(WHAT IS EXPECTED)
Go to the line containing "Support & Services (120, 504)" in the records below. Repeat it and the lines after it exactly, all the way to the end.

(DATASET RECORDS)

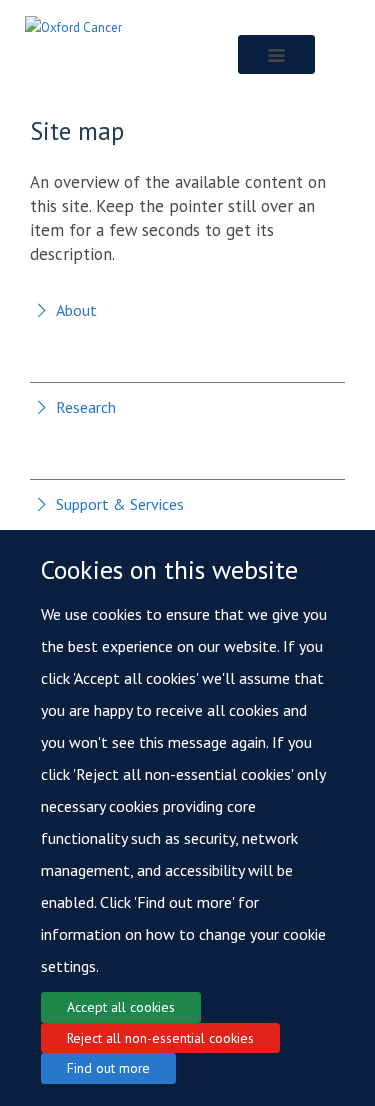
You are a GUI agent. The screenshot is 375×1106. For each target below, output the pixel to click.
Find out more (108, 1068)
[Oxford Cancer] (73, 26)
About (76, 310)
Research (86, 407)
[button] (276, 54)
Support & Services (120, 504)
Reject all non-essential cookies (160, 1038)
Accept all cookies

(WRITTEN RESPONSE)
Support & Services (120, 504)
Reject all non-essential cookies (160, 1038)
Accept all cookies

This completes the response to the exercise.